1. Four fingers & a thumb from the focal point: A good rule of thumb for close mic recording is to distance the microphone approximately an outstretched hand's length away from the source. This is just a rough measurement but one that usually lends itself well to most close miking situations.

2. Use your eyes AND your ears: A fairly obvious point but one that often gets ignored when the pressure's on! Make sure you listen well to the signal picked up from the mic position, you may have measured it at a fair distance from the source but it still may be too close. Try to make sure your recording has natural clarity and that there are no overpowering frequency regions.
3. Roll-off: Luckily, a lot of mics are manufactured with in-built high-pass filters that can roll-off the lower frequencies with different degrees of attenuation. This really helps in live situations where time and capacity to repair the EQ is limited but also for recordings too. Many instruments don't produce low frequencies so recording that “empty space” of bass would be pointless and could be hiding environmental noises (computer fan, air conditioning unit etc) which may colour your recording. The high-pass filter will cut-off frequencies below a threshold. i.e. most mic's with roll-off will have filter around 100Hz which, when recording, will ignore all frequencies below 100Hz and pass all those above. This is great for taking out any sub-bass which may be lurking around the lower frequencies, amongst other things.
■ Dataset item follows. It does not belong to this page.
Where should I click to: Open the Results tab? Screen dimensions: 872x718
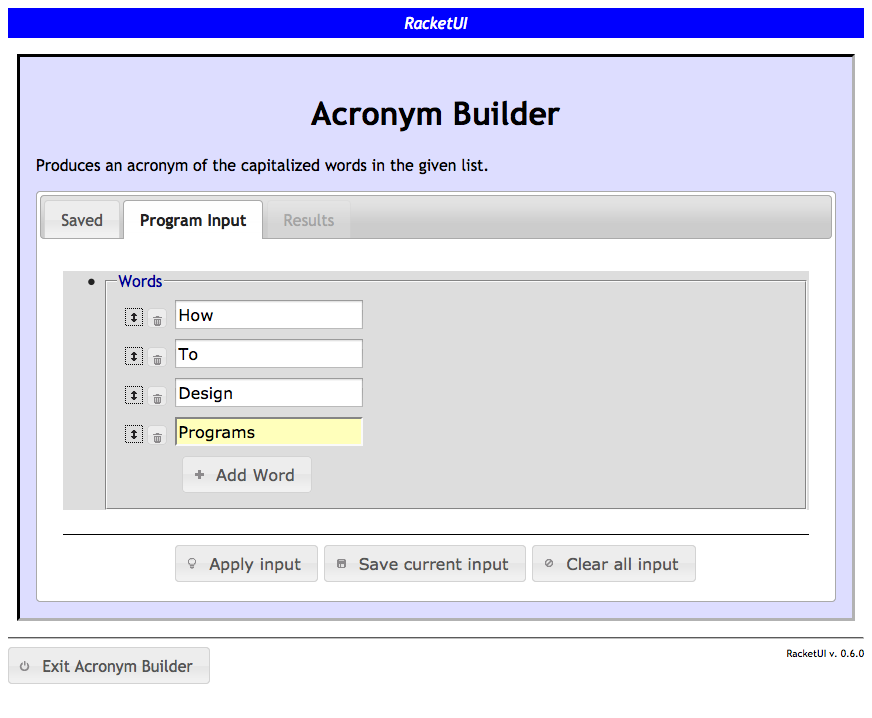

4. The power of plug-ins: One of my favourite features about working with DAWs are the libraries of weird and wonderful plug-ins you interact with to shape your mixes. With regards to proximity effect, a simple EQ should be able to fix or at least help the problem. Essentially, using a high-pass filter as discussed in the point above will remove any low frequencies up to a certain point. That's great for any instruments not using frequencies below that mark but for those that do, this method can be quite destructive. Instead, frequencies can be attenuated and not completely removed. Another plug-in that could be used to battle the proximity effect is a multi-band dynamics processor. This handy plug-in can compress frequency regions if they exceed a threshold, perfect for trying to manage sounds with varying dynamics.